XXIII Domingo del Tiempo Ordinario, Ciclo B
San Marcos 7,31-37:
¿Favoritismos para los ricos y trancazos para los pobres?

Autor: Padre Alberto Ramírez Mozqueda 

 

 

“Mis padres tuvieron un matrimonio de conveniencia, me escribe Joel Eduardo. Los dos querían salir de casa y les importaba un comino la vida en común propia del matrimonio. Había que desprenderse de los papás y ya. De cualquier manera nací yo, y comenzó mi calvario, unos días en casa con la sirvienta, otros días en la guardería, otros con la abuela materna y así transcurrían los meses y los años. Llegó la primaria,  la  secundaria,  pasó la prepa, y yo me sentía sin saber quién era, ni porqué me habían  traído ni hacia dónde me dirigía. Era un sordo porque ninguna voz me daba aliento, y era mudo porque a nadie le interesaba lo que yo dijera, además de que eran pocas cosas las que yo podía comunicar. Ya estando en la universidad, en la facultad de psicología, tuve la agradable fortuna de conocer a Nelly, que tuvo una importancia decisiva en mi vida futura y en mi fe. Ella me tomó con gran delicadeza bajo su cuidado y poniendo mucho bálsamo en sus palabras, poco a poco fue sacando de mis profundidades la gran riqueza que Dios había puesto en mí, y las muchas potencialidades que fue dejando caer en mí. Cada que yo me acercaba a ella, me sentía transformado. Y sentía poco a poco que de algo más estaba necesitado mi corazón. Nelly me ayudó a descubrir que dentro de mí había una voz más interior que yo mismo y una fuerza que era capaz de mover montañas. Metidos en las profundidades del interior del hombre, por nuestros estudios, hubiera podido quedarme ahí, pensando que eso era el hombre y nada más. Con la ayuda de la que llegó a ser mi esposa, descubrí que lo que a mí me hacía falta era Dios, el Creador, el que daba sentido a la vida y al ser del hombre y el que explicaba todos los mecanismos interiores de nuestro cerebro y de nuestro pensamiento.  

Y un día me fue anunciado que Dios tiene un nombre y ese nombre es Padre, que no vive aislado, que tiene un Hijo cercano a los hombres, tan cercano que se hizo uno más de ellos, Jesucristo, y que existe una tercera fuerza a través de la cuál nosotros podemos entrar en contacto con ese Dios cercano y lejano a la vez.

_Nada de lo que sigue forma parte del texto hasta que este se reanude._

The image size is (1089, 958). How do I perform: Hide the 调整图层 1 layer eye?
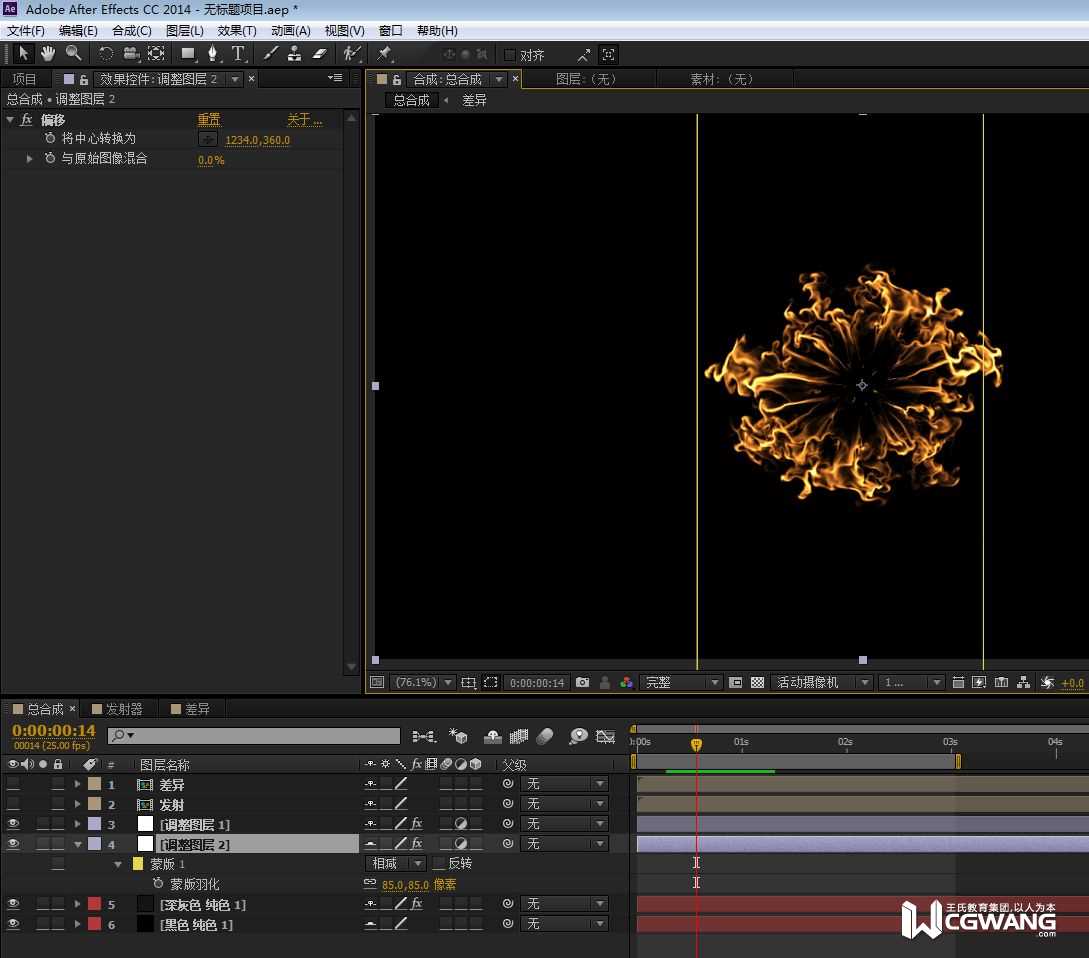tap(13, 824)
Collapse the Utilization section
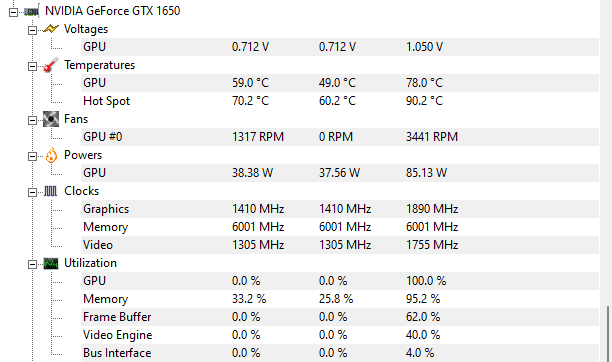The width and height of the screenshot is (612, 362). tap(32, 265)
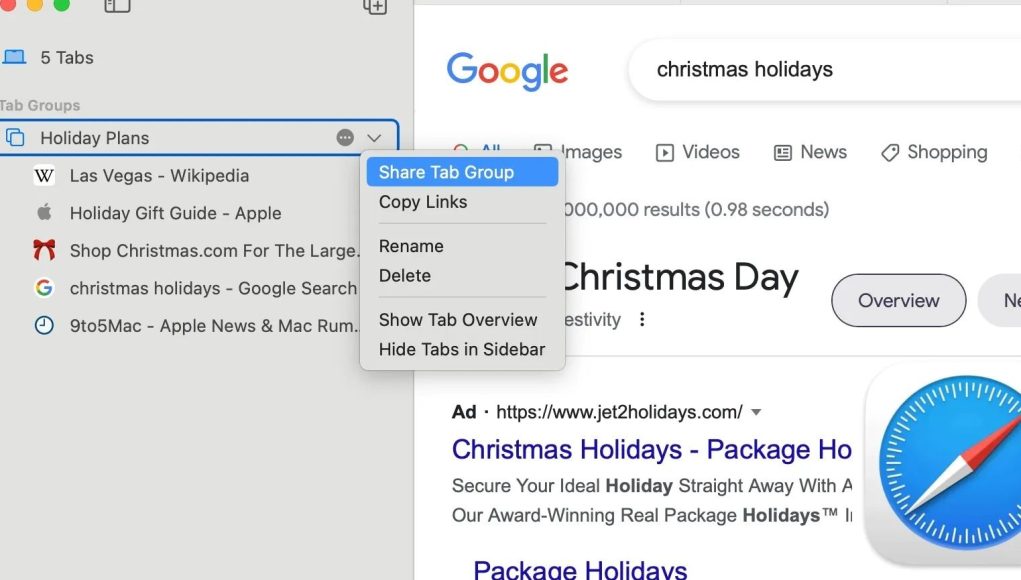The image size is (1021, 580).
Task: Select Hide Tabs in Sidebar option
Action: click(462, 350)
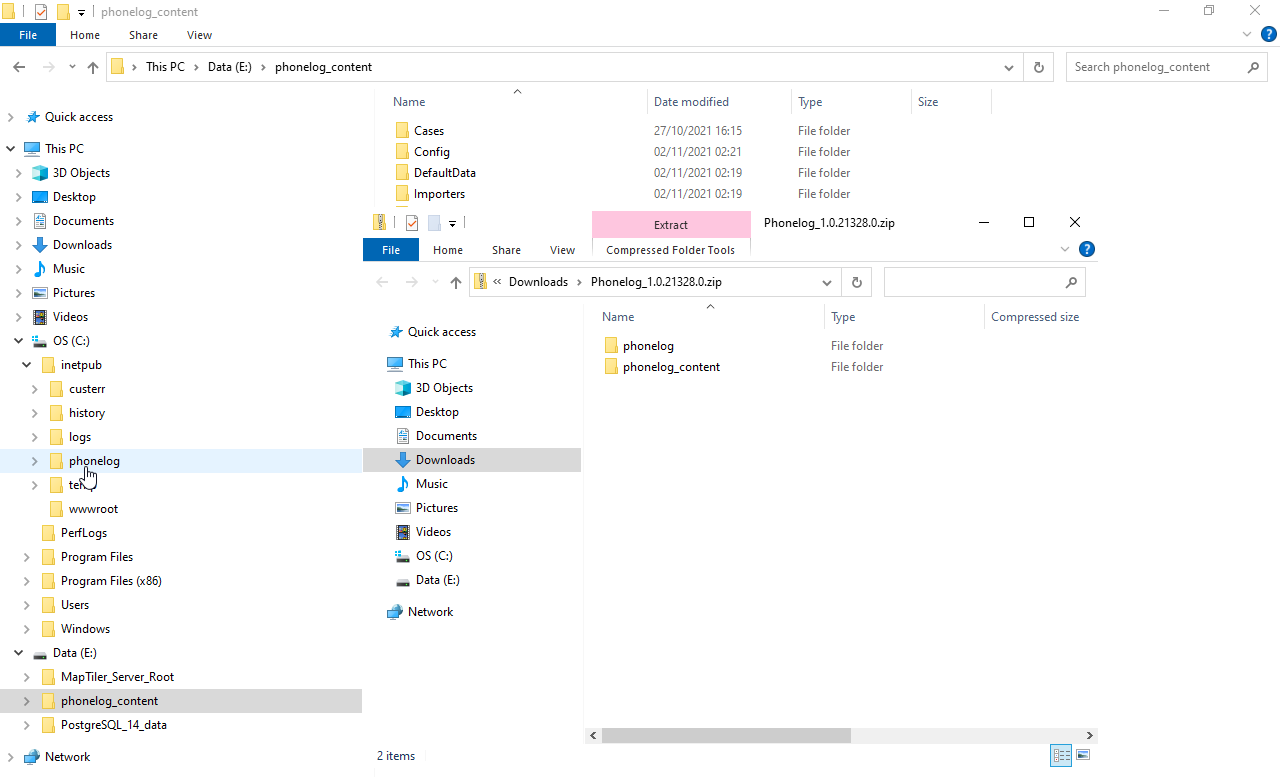
Task: Click the Search phonelog_content field
Action: 1155,67
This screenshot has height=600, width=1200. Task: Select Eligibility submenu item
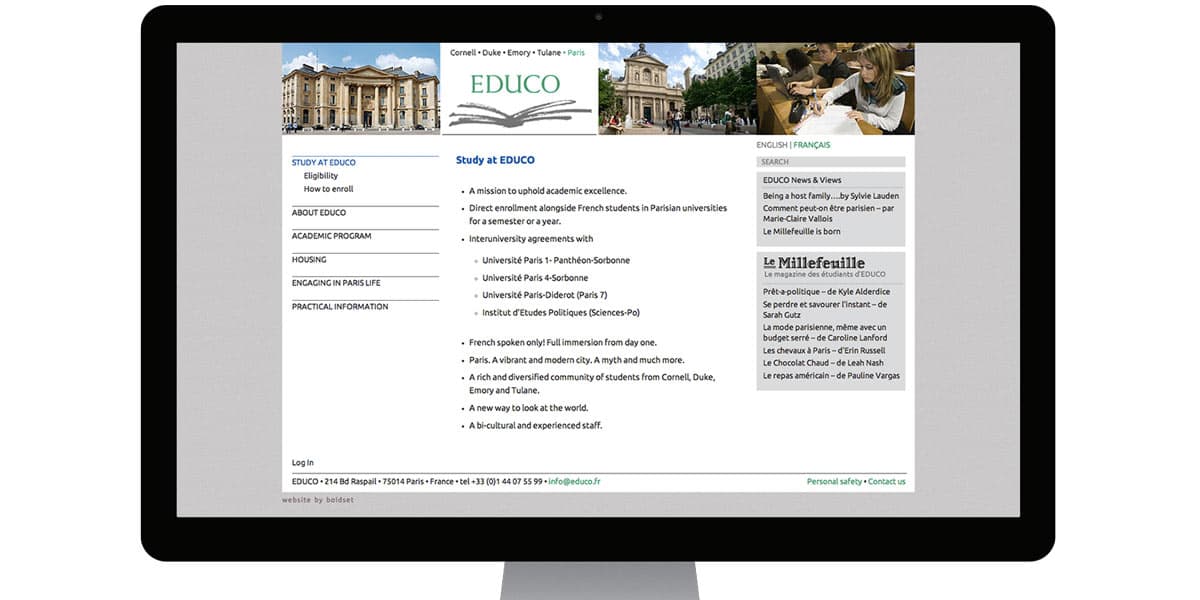point(321,176)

El Espíritu Santo. Y fui invitado a participar del bautismo en la Iglesia católica. Fue el gran día para mí, porque entonces acabó para mí el silencio en el que había vivido toda mi juventud, un silencio de Dios y acabó para siempre la mudez que me había caracterizado y pude hablar a mis hermanos de las maravillas de un Dios que salva pero no desde fuera, sino desde la profundidad misma de nuestro ser. Cuando me fue entregado el Evangelio, pude aquilatar la cercanía de Cristo que muchos siglos antes se acercó a otro sordo y mudo al que logró hacer salir de su encerramiento. Fue en tierras paganas para mostrar que para Dios ya no hay acepción de personas, porque todos valen lo mismo ante él. Las gentes le presentaron al hombre. Jesús lo tomó con gran cuidado, lo apartó discretamente de las gentes, y luego con gran delicadeza, metió sus dedos, benditos dedos, en los oídos del hombre, y como siguen curando hoy las madres a sus hijos cuando se han caído, le tocó la lengua con su saliva, y todavía, mirando al cielo, suspiró y le dijo tajantemente: ¡Ábrete!, más elegantemente “Efetá”. En ese momento el hombre quedó curado y comenzó a oír y a hablar sin ninguna dificultad”. 

Así me escribió Joel Eduardo, que vino en mi ayuda con su carta, que he transcrito con pequeñísimos cambios para mis lectores, para invitarles, ya que todos están bautizados, porque creo que no me estará leyendo ningún budista ni un mahometano, a que hagan esa labor de interiorización, de oración, para darse cuenta de que dentro de nosotros bulle el Espíritu de Dios que nos quitará nuestra sordera y hará realidad la palabra de Isaías: “Se iluminarán entonces los ojos de los ciegos y los oídos de los sordos se abrirán. Saltará como un venado el cojo y la lengua del mudo cantará”. Todos a proclamar las maravillas del Señor que nos ha salvado en su Hijo Jesucristo.